My previous blog post covered the need for handling state across devices/users and introduced the different Windows Azure storage options. In this post, I want to discuss the approach to data architecture in more detail.
Why not just use SQL databases?
While SQL databases provide many of the functionality known from a RDBMS they come with a higher price point and pretty hard size limitations (150GB as of March 2013). This makes them great for solutions with a predictable amount of data and scenarios which benefit from RDMBS capabilities such as Transact-SQL support. Another benefit might be the reuse of your client libraries because tabular data stream (TDS) being the communication protocol for both SQL Server and SQL databases.
However most services will have the need to store and query an increasing amount of data which pushes a single database at its scale up limitations. Since cloud computing is based on scale out we’re soon confronted with the challenge to partition our data across multiple storage nodes or different storage technologies (such as Tables, Blobs, Hadoop on Azure, SQL databases, …).
While traditional reasons for partioning where predominately about horizontal partitioning (e.g. sharding) the cloud provides new reasons for data partitioning such as cost optimization through the usage of different storage technologies or the ability to only temporarily store data (e.g. when running a Monte Carlo simulation on a Hadoop cluster on Windows Azure).
In horizontal partitioning, we spread all data across similar nodes to achieve massive scale out of data and load. In such a scenario, all queries within a partition are fast and simple while querying data cross-partitions becomes expensive. An example of horizontal partitioning is the distribution of an order table according to the customer which placed the order. In this example we partition the order table using the customer as the partition key. This would make it very efficient for retrieving orders that belong to a specific customer but very ineffective to retrieve information that involves cross customer queries such us “What are the customers that ordered product xyz”.

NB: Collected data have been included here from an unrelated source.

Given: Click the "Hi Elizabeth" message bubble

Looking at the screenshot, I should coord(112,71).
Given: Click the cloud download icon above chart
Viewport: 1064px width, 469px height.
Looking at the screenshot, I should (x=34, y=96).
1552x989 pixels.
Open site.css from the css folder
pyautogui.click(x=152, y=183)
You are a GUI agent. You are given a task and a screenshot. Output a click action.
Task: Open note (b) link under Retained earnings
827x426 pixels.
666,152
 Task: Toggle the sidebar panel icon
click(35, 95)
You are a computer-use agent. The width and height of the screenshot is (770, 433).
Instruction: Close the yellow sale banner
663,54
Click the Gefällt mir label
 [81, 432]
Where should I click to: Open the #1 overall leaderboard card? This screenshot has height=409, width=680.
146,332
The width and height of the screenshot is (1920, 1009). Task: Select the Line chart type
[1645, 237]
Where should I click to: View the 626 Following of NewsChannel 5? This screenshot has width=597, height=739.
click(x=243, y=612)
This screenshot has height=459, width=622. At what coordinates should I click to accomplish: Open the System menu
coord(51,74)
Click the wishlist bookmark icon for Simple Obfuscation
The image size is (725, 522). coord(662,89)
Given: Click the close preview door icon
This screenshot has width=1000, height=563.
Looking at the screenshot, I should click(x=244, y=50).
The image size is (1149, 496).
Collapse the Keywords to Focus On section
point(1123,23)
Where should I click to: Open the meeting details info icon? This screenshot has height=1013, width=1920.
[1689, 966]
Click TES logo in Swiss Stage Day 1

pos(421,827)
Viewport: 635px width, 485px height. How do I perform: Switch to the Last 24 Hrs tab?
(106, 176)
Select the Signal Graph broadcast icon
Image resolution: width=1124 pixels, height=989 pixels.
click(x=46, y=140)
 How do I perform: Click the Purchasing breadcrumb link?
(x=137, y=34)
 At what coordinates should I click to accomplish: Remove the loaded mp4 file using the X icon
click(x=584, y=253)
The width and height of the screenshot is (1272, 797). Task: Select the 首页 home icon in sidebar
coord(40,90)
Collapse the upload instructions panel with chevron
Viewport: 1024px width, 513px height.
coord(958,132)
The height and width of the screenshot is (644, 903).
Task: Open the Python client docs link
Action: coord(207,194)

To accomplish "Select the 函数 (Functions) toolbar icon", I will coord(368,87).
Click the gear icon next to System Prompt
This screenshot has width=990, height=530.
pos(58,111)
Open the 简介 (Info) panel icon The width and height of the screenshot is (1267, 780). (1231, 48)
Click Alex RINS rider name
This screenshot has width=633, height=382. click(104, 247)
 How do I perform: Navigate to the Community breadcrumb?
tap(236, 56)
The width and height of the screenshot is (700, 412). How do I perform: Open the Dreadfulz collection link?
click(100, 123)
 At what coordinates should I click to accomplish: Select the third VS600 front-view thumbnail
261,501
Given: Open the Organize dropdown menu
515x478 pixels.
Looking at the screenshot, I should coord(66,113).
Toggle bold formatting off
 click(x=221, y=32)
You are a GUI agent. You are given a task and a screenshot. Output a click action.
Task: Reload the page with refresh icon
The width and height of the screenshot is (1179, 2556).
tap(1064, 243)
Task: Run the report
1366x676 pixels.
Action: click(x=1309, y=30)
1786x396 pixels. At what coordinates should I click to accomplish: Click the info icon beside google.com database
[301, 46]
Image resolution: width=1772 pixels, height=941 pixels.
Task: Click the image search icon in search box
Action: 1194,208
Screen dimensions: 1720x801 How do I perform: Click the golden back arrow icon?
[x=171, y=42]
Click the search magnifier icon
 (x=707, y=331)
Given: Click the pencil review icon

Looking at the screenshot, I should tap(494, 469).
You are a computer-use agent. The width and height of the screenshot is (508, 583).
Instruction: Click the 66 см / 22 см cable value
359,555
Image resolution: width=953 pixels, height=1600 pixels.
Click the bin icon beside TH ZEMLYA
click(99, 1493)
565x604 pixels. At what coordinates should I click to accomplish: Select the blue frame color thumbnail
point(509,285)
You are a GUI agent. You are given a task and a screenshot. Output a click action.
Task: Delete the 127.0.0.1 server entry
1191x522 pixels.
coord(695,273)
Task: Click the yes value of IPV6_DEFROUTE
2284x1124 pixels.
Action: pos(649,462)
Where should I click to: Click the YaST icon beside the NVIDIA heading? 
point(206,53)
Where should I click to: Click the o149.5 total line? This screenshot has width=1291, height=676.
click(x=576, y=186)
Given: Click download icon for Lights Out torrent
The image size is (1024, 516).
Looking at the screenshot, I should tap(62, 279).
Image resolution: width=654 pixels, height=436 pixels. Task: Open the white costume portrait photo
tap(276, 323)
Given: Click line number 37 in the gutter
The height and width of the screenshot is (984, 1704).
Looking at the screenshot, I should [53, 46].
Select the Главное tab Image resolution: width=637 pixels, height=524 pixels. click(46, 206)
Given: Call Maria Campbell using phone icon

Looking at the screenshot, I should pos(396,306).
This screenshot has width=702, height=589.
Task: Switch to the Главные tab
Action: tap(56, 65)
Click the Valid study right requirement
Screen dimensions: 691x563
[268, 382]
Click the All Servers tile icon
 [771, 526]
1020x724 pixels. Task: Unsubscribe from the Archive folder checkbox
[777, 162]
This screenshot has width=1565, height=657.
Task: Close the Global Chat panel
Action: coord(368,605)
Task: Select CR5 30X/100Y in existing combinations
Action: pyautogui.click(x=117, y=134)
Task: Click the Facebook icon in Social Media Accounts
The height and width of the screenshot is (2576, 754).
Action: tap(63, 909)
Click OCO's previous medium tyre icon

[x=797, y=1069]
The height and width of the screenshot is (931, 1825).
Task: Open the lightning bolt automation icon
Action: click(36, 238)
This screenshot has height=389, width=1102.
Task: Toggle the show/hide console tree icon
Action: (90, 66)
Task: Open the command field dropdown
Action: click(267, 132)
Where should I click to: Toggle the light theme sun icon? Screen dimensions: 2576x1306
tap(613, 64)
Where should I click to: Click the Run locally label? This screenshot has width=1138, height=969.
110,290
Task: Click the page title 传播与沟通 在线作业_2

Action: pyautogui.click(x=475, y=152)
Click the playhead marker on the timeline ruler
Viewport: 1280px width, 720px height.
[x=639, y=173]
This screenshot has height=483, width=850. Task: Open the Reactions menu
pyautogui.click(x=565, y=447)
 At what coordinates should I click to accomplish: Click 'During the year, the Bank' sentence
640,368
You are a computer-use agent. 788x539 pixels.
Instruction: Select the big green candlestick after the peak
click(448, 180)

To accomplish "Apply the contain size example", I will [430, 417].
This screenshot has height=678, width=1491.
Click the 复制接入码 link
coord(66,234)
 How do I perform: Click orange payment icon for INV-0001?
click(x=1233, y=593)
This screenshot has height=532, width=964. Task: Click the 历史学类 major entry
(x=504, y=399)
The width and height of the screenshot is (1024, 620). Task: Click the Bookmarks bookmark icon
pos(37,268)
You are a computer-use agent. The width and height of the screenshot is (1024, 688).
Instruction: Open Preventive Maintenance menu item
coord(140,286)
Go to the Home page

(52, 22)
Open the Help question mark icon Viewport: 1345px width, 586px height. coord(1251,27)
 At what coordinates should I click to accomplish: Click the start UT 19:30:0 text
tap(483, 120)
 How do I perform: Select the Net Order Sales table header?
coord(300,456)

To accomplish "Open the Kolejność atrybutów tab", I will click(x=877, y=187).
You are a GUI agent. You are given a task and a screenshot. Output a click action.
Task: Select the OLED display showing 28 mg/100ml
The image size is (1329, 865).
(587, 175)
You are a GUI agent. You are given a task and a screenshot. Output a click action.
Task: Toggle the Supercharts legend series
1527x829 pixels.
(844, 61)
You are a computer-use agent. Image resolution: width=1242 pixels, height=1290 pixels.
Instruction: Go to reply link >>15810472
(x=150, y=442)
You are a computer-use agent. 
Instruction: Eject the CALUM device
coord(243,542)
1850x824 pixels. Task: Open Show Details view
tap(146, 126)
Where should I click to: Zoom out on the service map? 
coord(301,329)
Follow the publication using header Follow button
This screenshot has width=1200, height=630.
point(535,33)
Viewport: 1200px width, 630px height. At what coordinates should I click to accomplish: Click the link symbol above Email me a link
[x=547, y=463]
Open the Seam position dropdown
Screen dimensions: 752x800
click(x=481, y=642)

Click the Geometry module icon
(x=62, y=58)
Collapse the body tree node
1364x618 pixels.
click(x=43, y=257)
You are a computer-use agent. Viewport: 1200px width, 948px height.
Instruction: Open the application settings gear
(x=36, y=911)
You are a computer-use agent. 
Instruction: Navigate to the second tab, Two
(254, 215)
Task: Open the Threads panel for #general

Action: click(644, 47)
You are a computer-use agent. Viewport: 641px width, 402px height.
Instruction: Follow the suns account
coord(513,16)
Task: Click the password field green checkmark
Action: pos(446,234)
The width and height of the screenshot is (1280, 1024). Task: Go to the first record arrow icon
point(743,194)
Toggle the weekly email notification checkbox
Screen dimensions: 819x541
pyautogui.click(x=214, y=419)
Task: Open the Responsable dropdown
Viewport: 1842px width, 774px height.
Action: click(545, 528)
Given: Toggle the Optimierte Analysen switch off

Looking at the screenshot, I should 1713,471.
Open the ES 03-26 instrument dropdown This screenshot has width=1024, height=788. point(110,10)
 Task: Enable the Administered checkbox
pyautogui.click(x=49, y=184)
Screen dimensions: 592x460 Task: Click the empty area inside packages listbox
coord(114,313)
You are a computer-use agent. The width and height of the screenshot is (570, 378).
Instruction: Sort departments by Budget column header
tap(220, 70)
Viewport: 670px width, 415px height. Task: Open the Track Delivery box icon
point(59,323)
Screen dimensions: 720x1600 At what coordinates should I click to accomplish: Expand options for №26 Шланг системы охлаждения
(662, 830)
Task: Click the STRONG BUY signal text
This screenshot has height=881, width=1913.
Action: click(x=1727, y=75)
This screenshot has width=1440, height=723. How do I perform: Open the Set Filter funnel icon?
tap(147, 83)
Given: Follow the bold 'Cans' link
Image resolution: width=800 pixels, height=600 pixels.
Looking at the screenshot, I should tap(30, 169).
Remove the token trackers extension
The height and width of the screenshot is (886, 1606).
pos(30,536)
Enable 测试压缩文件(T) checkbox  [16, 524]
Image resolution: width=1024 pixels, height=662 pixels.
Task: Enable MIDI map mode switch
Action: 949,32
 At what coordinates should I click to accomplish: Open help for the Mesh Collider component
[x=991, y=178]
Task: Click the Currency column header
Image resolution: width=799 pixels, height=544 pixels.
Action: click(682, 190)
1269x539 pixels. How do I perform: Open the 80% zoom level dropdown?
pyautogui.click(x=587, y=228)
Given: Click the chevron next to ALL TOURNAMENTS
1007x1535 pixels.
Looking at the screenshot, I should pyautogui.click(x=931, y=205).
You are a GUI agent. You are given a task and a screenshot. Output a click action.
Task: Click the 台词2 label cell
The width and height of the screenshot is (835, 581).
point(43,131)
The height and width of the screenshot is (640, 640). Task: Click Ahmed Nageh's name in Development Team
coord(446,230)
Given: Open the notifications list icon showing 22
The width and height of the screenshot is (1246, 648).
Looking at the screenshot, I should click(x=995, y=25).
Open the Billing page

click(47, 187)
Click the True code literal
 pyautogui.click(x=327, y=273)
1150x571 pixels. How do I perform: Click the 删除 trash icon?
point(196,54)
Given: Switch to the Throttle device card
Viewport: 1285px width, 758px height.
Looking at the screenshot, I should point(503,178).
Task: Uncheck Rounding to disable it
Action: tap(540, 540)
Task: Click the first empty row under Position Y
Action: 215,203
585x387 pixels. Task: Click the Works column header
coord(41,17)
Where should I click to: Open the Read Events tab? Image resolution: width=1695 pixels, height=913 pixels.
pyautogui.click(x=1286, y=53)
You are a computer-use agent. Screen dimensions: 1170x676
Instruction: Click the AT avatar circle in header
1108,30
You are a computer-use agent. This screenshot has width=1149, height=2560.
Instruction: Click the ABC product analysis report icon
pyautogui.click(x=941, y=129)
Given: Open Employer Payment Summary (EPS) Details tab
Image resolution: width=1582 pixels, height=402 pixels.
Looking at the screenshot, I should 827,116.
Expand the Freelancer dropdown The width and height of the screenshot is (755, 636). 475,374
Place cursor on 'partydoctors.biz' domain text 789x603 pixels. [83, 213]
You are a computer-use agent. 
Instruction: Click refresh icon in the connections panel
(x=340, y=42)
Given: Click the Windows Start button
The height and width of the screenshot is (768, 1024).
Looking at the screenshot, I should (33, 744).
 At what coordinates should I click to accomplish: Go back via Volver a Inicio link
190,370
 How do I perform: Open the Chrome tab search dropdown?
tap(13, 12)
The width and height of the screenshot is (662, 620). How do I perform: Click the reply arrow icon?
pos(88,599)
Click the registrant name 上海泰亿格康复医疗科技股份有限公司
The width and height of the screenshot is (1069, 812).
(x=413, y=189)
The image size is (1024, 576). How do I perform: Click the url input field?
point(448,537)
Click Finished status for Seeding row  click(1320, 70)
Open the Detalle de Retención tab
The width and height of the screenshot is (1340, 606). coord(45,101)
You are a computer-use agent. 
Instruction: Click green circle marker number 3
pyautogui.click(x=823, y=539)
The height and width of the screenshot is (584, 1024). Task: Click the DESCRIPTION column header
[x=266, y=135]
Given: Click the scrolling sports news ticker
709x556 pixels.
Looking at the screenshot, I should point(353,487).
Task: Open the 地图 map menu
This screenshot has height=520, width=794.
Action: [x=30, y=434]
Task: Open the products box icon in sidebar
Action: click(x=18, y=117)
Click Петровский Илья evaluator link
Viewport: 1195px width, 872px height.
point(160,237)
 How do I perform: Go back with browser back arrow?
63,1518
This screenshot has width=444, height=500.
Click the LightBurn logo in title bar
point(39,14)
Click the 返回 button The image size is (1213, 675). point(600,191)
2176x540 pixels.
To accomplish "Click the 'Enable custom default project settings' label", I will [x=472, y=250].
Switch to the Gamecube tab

In vertical partitioning, we spread data across dis-similar nodes to take advantage of different storage capabilities within a logical dataset. By doing so, we can leverage more expensive indexed storage for frequently queried data but store large data entities in cheaper storage (such as blob and tables). For instance, we could store all order information in a SQL database except the order documents, which we store as pdf in blob storage. The downside of this approach is that retrieving a whole row requires more than just one query.
In hybrid partitioning we take advantage of horizontal and vertical partitioning within the same logical dataset. For instance leverage horizontal partitioning across multiple similar SQL databases (sharding) but use blob storage to store the order documents.
To take advantage of cheap cloud storage we must partition our data.
In all partitioned scenarios it is cheap to query data within a partition but expensive to query it across multiple partitions or storage types. However since storage is fairly cheap and available in unlimited capacity, it is a very common approach to aggressively duplicate data to ensure every query includes a partition key. By doing so, we optimize the service for data retrieval. For example, if we have an order table which is partitioned by customers, it is expensive to retrieve a list of customers which ordered product xyz. This is because we can’t provide the query with a partition key. One way to address this problem is to create a second table which duplicates the data but uses product as the partition key. We basically optimize our service for data retrieval and not for data inserts. Which is a fundamental change for many of us used to SQL databases.